>>>

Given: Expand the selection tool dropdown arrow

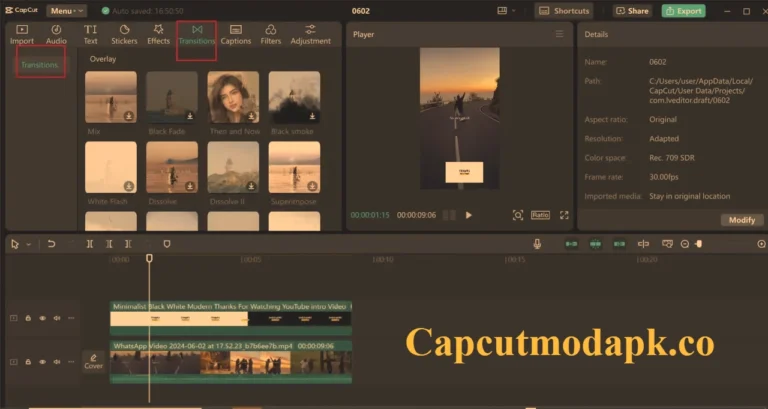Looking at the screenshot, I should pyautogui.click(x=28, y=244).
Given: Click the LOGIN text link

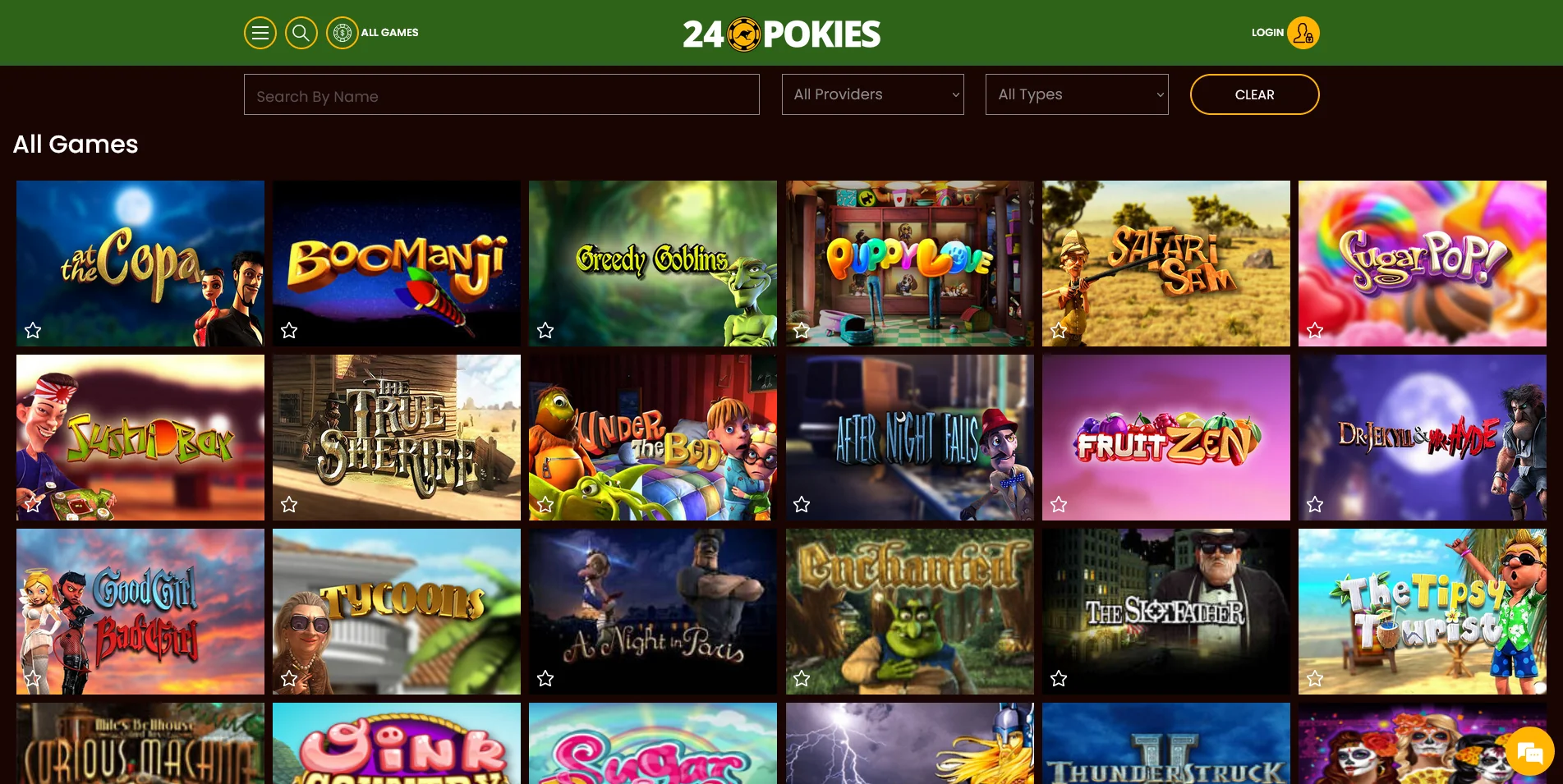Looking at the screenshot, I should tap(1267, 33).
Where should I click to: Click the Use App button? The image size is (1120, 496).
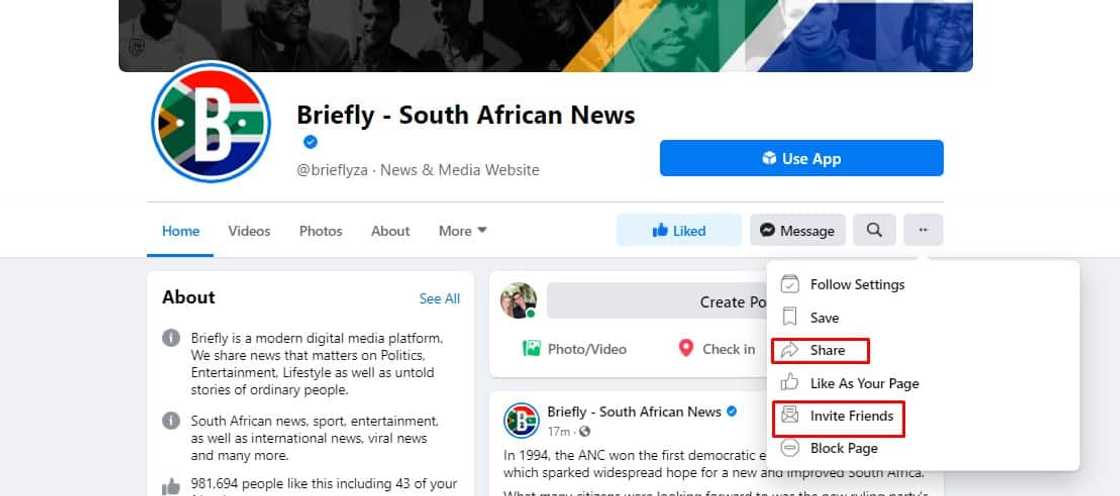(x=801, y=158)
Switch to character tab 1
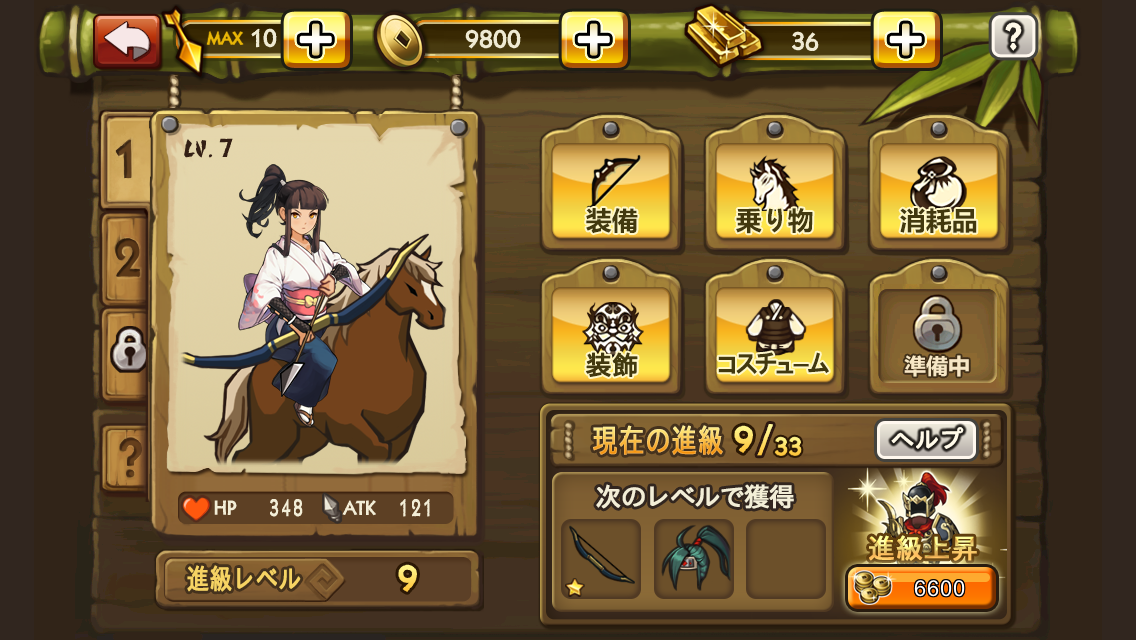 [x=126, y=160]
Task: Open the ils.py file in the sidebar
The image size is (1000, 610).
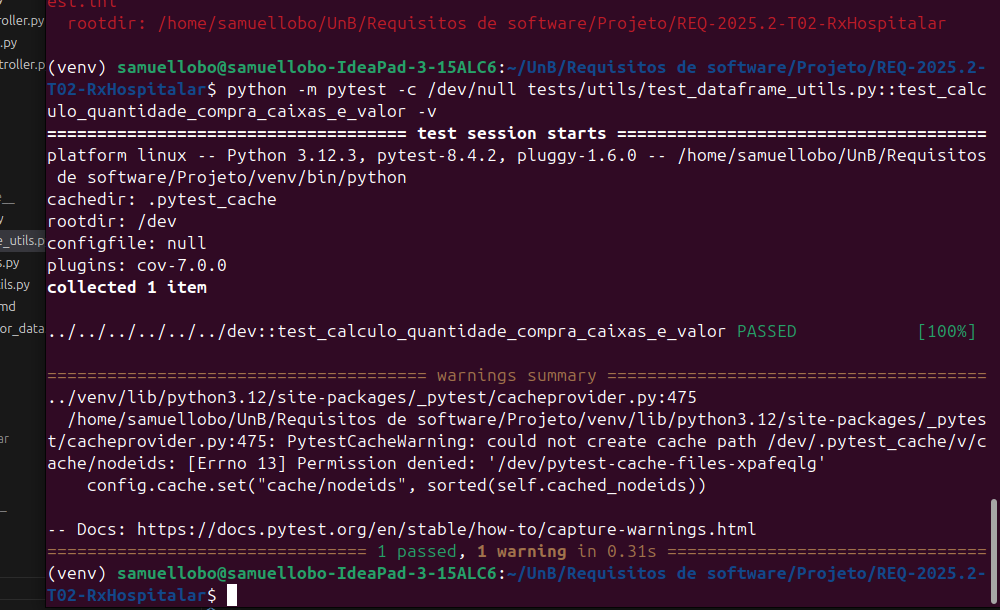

<<<

Task statement >>
Repeat exactly the lines from the one containing "Where should I" to the last line of the records above, including both, and leave out any pictures.

Expected answer >>
Where should I click to: Click the Use App button? The image size is (1120, 496).
(x=801, y=158)
Switch to character tab 1
 [x=126, y=160]
Task: Open the ils.py file in the sidebar
The image size is (1000, 610).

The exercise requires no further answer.